Abstract | December 20, 2022
Mystery of dermatitis in young female
Learning Objectives
- Progesterone hypersensitivity is rare dermatitis and usually presents with a cyclical rash in a young fertile female.
- The rash is intermittent in nature and can be confused with contact dermatitis or eczema in patients with irregular menstrual cycles.
- Thorough history taking on the menstrual cycle and results of the intradermal progesterone test are mandatory for diagnosis.
- A multidisciplinary approach is required for successful treatment
Introduction: Progesterone hypersensitivity is a rare skin reaction to the progesterone exclusively in childbearing females. The reaction can be from exogenous progestins or from endogenous progestin causing symptoms to appear at progesterone peak, which is typically 3-10 days prior to menstrual cycle. Patients with progesterone hypersensitivity dermatitis are frequently misdiagnosed with contact dermatitis or eczematous rash, especially in women who have an irregular cycle.

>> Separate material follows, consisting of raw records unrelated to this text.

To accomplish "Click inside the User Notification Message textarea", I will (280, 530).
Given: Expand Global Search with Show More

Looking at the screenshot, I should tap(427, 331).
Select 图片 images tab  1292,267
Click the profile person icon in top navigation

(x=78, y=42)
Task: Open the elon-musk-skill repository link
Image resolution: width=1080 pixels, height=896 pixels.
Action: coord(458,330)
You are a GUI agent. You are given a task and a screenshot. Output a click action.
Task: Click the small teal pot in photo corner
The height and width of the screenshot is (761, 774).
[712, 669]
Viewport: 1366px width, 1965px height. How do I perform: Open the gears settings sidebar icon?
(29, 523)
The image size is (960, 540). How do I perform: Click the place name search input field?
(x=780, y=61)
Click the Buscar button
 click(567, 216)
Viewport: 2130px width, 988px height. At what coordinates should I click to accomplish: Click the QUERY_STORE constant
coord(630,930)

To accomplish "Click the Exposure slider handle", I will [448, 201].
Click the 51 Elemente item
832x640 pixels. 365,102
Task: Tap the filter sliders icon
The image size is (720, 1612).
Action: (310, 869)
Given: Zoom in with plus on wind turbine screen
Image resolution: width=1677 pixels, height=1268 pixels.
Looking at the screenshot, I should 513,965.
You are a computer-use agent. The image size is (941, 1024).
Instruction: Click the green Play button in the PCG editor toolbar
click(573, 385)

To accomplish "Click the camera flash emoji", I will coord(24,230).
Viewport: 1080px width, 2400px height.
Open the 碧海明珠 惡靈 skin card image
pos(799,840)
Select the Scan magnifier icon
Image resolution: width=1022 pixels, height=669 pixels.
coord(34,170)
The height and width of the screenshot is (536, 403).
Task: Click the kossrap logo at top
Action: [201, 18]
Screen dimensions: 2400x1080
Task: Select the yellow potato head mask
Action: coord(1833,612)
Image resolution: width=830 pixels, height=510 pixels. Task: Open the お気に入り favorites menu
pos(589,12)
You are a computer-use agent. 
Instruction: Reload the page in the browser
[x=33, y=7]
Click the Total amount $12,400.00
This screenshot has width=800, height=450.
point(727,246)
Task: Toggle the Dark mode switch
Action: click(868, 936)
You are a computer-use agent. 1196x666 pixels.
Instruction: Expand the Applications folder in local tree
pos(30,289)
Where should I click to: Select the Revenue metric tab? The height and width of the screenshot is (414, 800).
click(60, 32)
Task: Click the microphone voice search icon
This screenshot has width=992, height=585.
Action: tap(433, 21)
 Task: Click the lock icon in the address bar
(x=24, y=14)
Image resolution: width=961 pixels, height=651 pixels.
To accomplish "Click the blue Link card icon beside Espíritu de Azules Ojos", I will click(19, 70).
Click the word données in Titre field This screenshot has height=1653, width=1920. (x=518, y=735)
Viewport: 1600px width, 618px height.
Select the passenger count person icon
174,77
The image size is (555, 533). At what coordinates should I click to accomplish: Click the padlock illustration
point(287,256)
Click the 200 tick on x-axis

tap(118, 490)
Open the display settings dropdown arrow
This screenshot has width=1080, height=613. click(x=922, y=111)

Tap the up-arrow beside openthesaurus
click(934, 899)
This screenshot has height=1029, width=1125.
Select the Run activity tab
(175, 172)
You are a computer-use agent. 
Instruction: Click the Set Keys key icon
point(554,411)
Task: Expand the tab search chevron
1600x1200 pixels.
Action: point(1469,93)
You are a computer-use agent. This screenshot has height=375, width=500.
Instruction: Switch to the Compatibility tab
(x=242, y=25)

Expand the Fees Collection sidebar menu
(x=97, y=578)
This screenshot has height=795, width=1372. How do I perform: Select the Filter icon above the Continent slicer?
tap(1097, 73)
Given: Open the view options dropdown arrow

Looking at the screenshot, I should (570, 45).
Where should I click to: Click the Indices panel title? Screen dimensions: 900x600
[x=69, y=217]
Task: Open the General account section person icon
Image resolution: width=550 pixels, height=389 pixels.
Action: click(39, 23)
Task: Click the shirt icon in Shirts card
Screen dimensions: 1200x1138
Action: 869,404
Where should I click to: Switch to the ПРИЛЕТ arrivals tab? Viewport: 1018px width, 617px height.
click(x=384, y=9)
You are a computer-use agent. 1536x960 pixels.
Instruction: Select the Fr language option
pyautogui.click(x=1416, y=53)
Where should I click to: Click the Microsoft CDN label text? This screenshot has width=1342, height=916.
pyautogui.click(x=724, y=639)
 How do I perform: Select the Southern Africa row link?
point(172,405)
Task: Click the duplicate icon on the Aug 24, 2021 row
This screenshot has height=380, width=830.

Case Presentation: A 36-year-old lady presented to the clinic for evaluation of intermittent pruritic maculopapular rash prominent on arms, trunk, and abdominal region for years. Her past medical history was significant for migraine, hypothyroidism, and seasonal allergies. She had itching and hives started in her teenage starting 5-6 days before her cycle followed by resolution after the end of periods. She had an extensive workup and was treated with topical steroids for eczema for years without complete relief. Her physical examination was suggestive of a maculopapular rash on her bilateral arms and abdomen. Differentials were broad including contact dermatitis, eczematous rash, and atopic dermatitis. Blood work showed hemoglobin 14.9 g/dL, white blood cells 4900/µL (eosinophils 00 K/µL), and platelets 211,000 uL. IgE was elevated 503 IU/mil (normal <100 IU/mil), Histamine release 17.1% (normal <16%) and elevated Thyroperoxidase Ab 880 IU/mL (normal < 9 IU/ml) with normal TSH. ESR, CRP, ANA, and CMP came back normal.
Final/Working Diagnosis: The patient was referred to allergy/immunology for cyclic urticaria where she underwent intradermal progesterone skin testing that came back positive confirming the diagnosis.
Management/Outcome/and or Follow-up: The patient was started on oral antihistamine agents and was advised to trial an oral contraceptive pill (OCP) which is the primary treatment to suppress ovulation. The patient declined OCP given a history of migraine. She had a follow-up in 3 months and continued to have the rash while on H1 and H2 antihistamines. She was prescribed prednisone for breakthrough episodes. Other options discussed included gonadotropin-releasing hormone (GnRH) agonists or bilateral oophorectomy in the patient’s refractory to treatment. Patient opted for Omalizumab which has only 4 reported cases with successful treatment with Omalizumab. Patient has yet to follow to see the response with Omalizumab.